数据流如何组合PCollections替换对象

时间:2023-01-07 15:34:34

I want to implement a process where I load 2 Kinds of data, lets say Kind A and B, PCollection<A> a1, PCollection<B> b1. Then I create a View.asMap() from a1 and give it to a DoFn dfn1 as sideinput that is applied on b1. This DoFn uses some of the values of Kind A and outputs them. Afterwards, I want to create a new PCollection<A> a2 that holds all the objects of a1, but replaces the ones that were outputted by dfn1.

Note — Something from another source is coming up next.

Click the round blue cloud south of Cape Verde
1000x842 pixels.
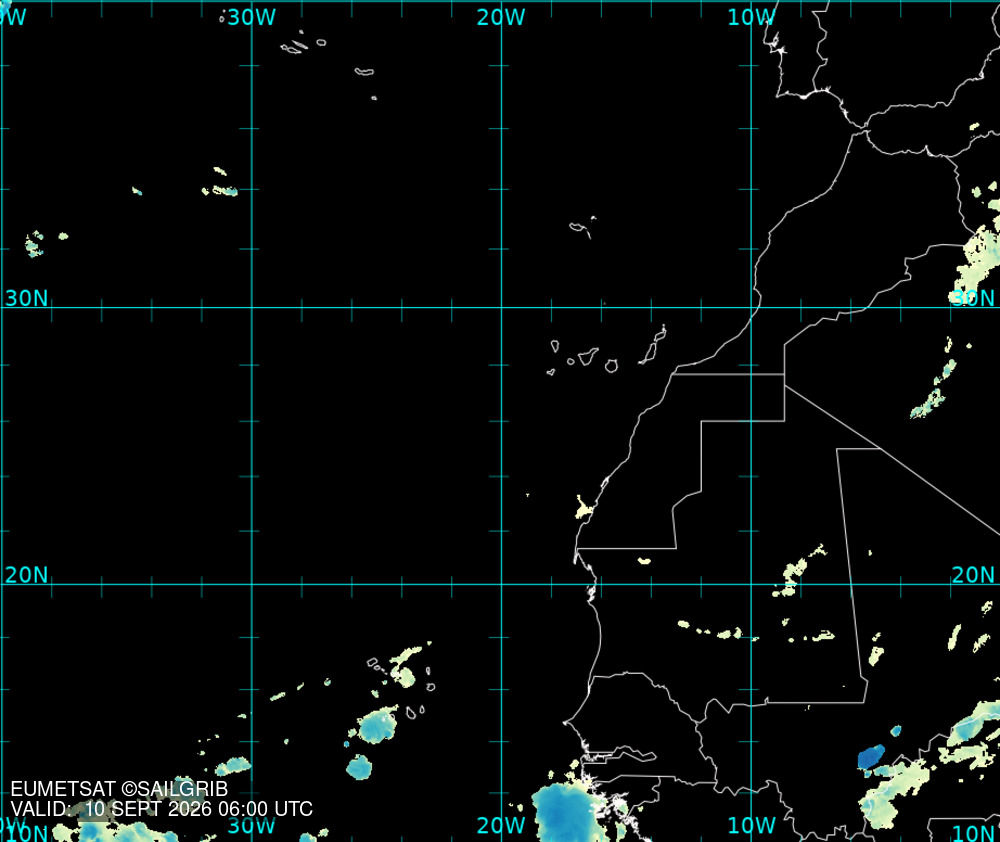pos(359,767)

我想实现一个加载2种数据的过程,比如说A类和B类,PCollection a1,PCollection b1。然后我从a1创建一个View.asMap(),并将其作为一个应用于b1的sideinput提供给DoFn dfn1。该DoFn使用A类的一些值并输出它们。之后,我想创建一个新的PCollection a2,它包含a1的所有对象,但是替换了dfn1输出的对象。

Lets say a1 holds Objects o1, b1, c1, d1, e1, f1, g1 dfn1 manipulates and outputs b1 -> b2, c1 -> c2, g1 -> g2 to PCollection<A> a2

让我们说a1持有对象o1,b1,c1,d1,e1,f1,g1 dfn1操纵并输出b1 - > b2,c1 - > c2,g1 - > g2到PCollection a2

the new PCollection combined from a1 and a2 should contain o1, b2, c2, e1, f1, g2

从a1和a2组合的新PCollection应包含o1,b2,c2,e1,f1,g2

Is there a built-in mechanism to accomplish something like that? The collections may be keyed before the "merge".

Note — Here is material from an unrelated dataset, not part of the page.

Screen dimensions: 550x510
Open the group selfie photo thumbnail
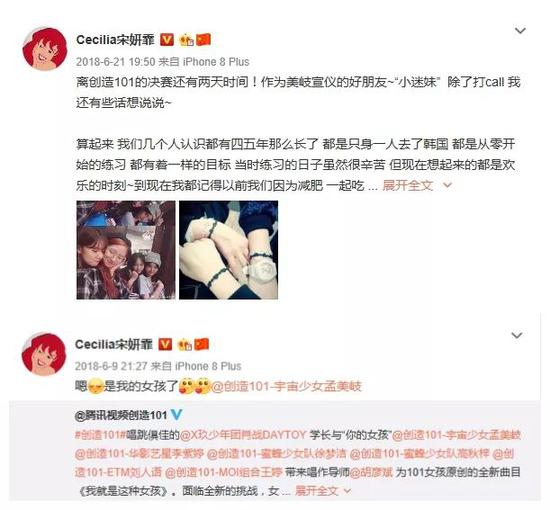[x=126, y=250]
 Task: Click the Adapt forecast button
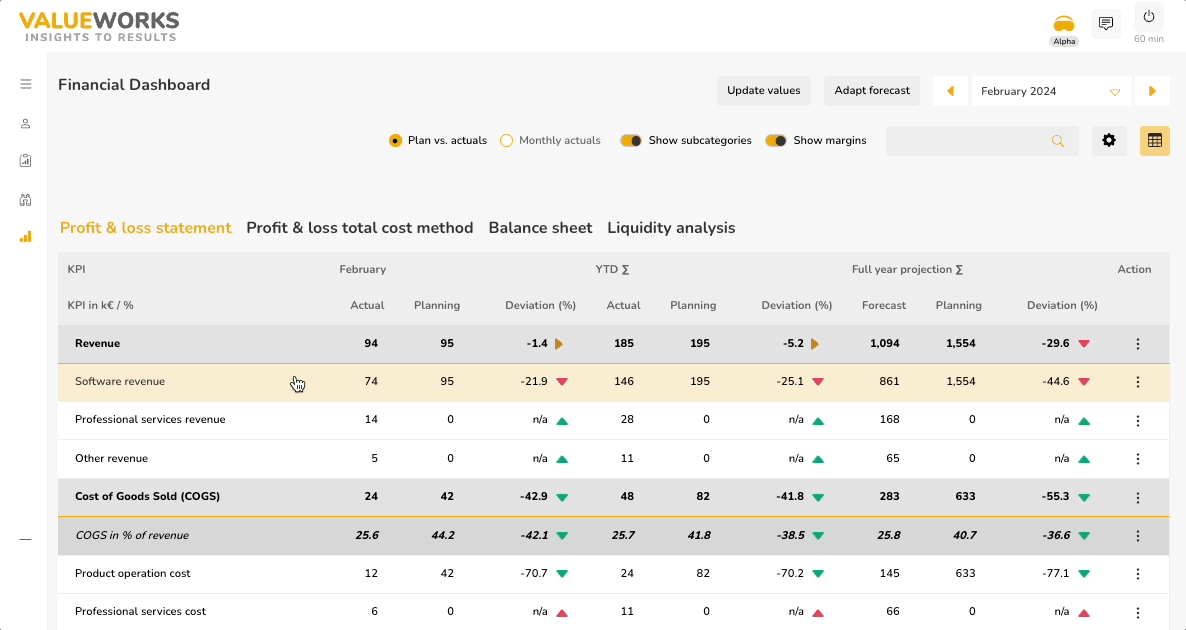coord(872,91)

是否有内置机制来完成这样的事情?可以在“合并”之前键入集合。

Thanks in advance.

提前致谢。

As i am unsatisfied by my english explanation of the problem, here is a DoFn which performs what I was asking for. The real question is, if there is a built-in transform that can do something like this, best would be without manually creating a view before.

由于我对这个问题的英语解释不满意,这里有一个执行我要求的DoFn。真正的问题是,如果存在可以执行此类操作的内置转换,那么最好不要先手动创建视图。

public class CombineKvCollectionsWithMasterCollection extends DoFn<KV<String, Object>, Object>{
    private static final long serialVersionUID = 4100849850259729106L;

    private PCollectionView<Map<String, Object>> masterView;

    public CombineKvCollectionsWithMasterCollection(PCollectionView<Map<String, Object>> masterView) {
        this.masterView = masterView;
    }

    @ProcessElement
    public void processElement(ProcessContext c) {
        KV<String, Object> kv = c.element();
        Map<String, Object> masterMap = c.sideInput(masterView);
        if (masterMap.containsKey(kv.getKey())) {
            c.output(masterMap.get(kv.getKey()));
        } else {
            c.output(kv.getValue());
        }
    }
}

1 个解决方案

#1


-1  

The Combine function does the basic functions like Sum, Min, Max and Mean. For a specific combine functionality, you would need to provide some processing logic. So, there is no in-built function that would do this for now.

Combine功能执行Sum,Min,Max和Mean等基本功能。对于特定的组合功能,您需要提供一些处理逻辑。因此,目前没有内置功能可以做到这一点。

#1


-1  

The Combine function does the basic functions like Sum, Min, Max and Mean. For a specific combine functionality, you would need to provide some processing logic. So, there is no in-built function that would do this for now.

Combine功能执行Sum,Min,Max和Mean等基本功能。对于特定的组合功能,您需要提供一些处理逻辑。因此,目前没有内置功能可以做到这一点。